The palm oil import lobby has vehemently opposed the five-percentage-point duty reduction on imports from Malaysia. The government last month announced the duty reduction in deference to an old agreement with Malaysia signed in 2012 that envisaged such a duty reduction in 2019.
The lobby did little over the last seven years to brace itself for duty reduction by enhancing operational efficiency to build competitiveness. Now that the duty reduction is a fait accompli, it has begun to cry hoarse over development. As usual, it has started to use the oilseed growers to advance its own self-serving agenda.
To be sure, it is the responsibility of policymakers to safeguard the interests of oilseed growers. In fact, Indian edible oil importers have nothing to do with domestic oilseed growers. If anything, through excessive imports and rampant speculation, importers deny the Indian oilseed grower a remunerative price.
A bogey raised is that duty reduction will defeat the objective of Make in India. There can be nothing more far-fetched or misleading than this claim. What importers do is import crude palm oil and process it into refined oil. That’s merely converting the raw oil to edible grade with little value addition as such. The expenditure on refining is a mere $40 per tonne (less than ?3,000 a tonne). It would be silly to qualify this for the Make in India label.

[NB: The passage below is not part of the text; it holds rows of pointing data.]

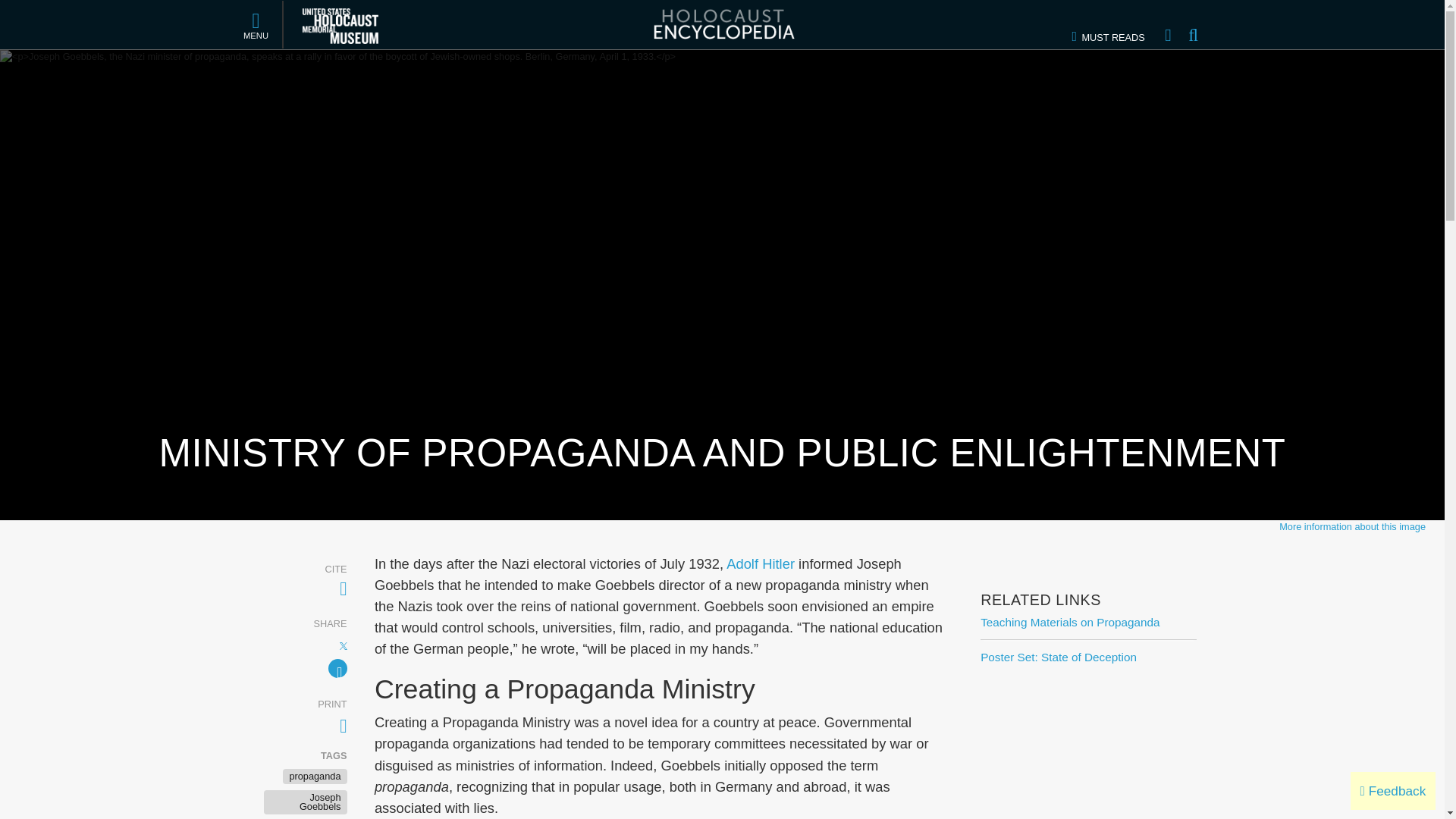
Home (1167, 24)
Given the description of an element on the screen output the (x, y) to click on. 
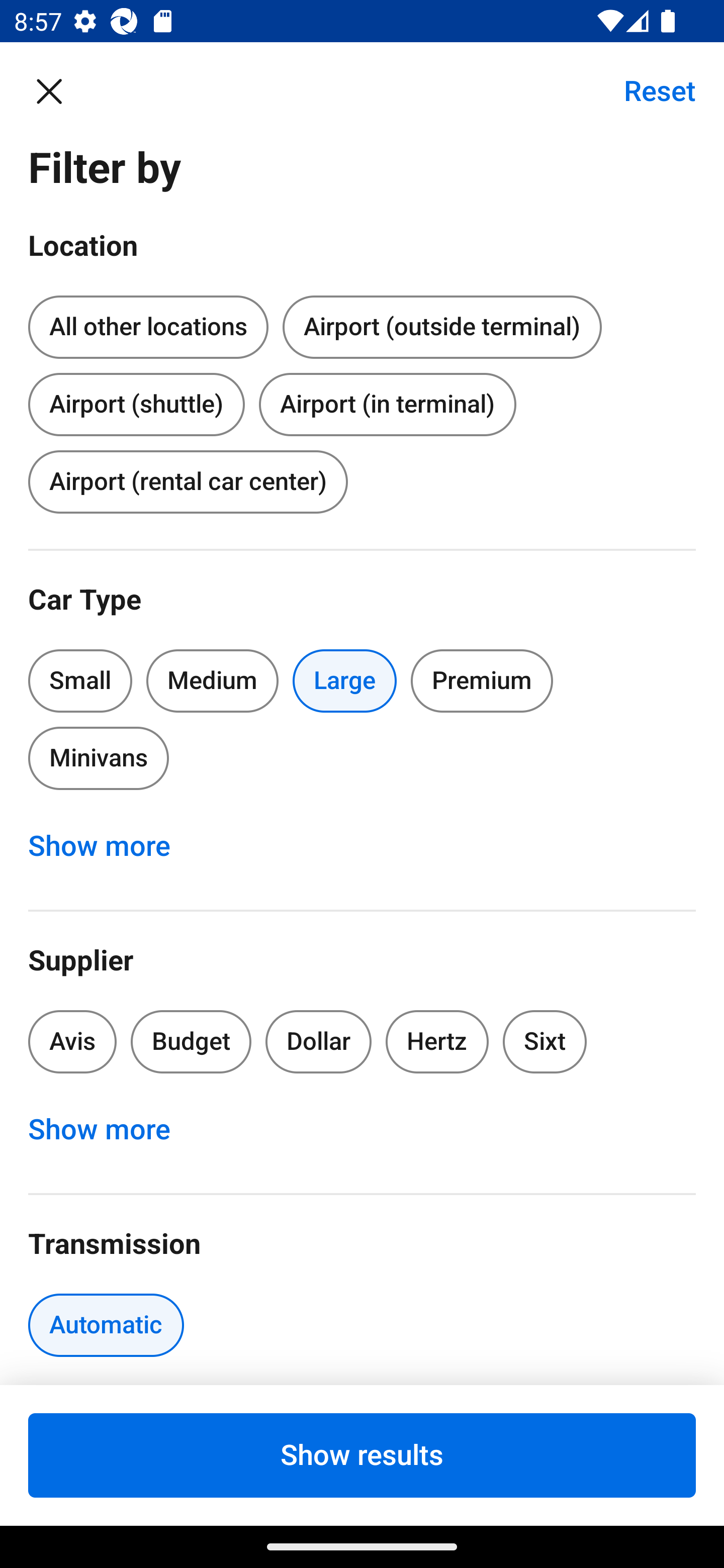
Close (59, 90)
Reset (649, 90)
All other locations (148, 327)
Airport (outside terminal) (441, 327)
Airport (shuttle) (136, 400)
Airport (in terminal) (387, 404)
Airport (rental car center) (187, 481)
Small (80, 680)
Medium (212, 680)
Premium (482, 680)
Minivans (98, 758)
Show more (109, 846)
Avis (72, 1041)
Budget (191, 1041)
Dollar (318, 1041)
Hertz (437, 1041)
Sixt (544, 1041)
Show more (109, 1129)
Show results (361, 1454)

Fortunately, this time round, New Delhi has seen through the game and effected the duty reduction in terms of the sovereign agreement despite hectic lobbying. The real Make in India campaign would actually envisage cultivation of more oilseeds in India and converting them into oils domestically. That will help advance the interests of growers, processors and consumers.
But importers have a vested interest in continuing to conduct their import business uninterrupted. They have done hardly anything to help grow more oilseed domestically, nor have they attempted to provide the oilseed grower the minimum support price announced by the government from season to season.
Consumers set to benefit
With the duty reduction and narrowed differential between crude and refined oils (from Malaysia), there will be more import of refined oil, which will benefit consumers and reduce the speculative arbitrage available to the importer-refiner.
For delivering genuine price benefits to Indian oilseed growers, New Delhi must first begin to regulate vegetable oil imports. Unregulated annual import of a massive 14 million tonnes valued at about $11 Billion (?77,000 crore) means policymakers have no clue about the oil contracted for, the price, period of arrival and so on.
Often, large inventories of imported oil are built in the country and lobbying for a duty hike starts; and, more often than not, New Delhi has fallen prey and hiked duties which has brought windfall gains to importers, but little for domestic oilseed growers. This has been going on for years, and must stop.
The vegetable oil import trade needs close monitoring and regulation. The import credit period should be restricted to 30 days. Many importers are actually in an ‘import debt trap’ with high risk of bank funding turning into NPAs. The sooner New Delhi realises this, the better. Else, domestic growers will continue to languish.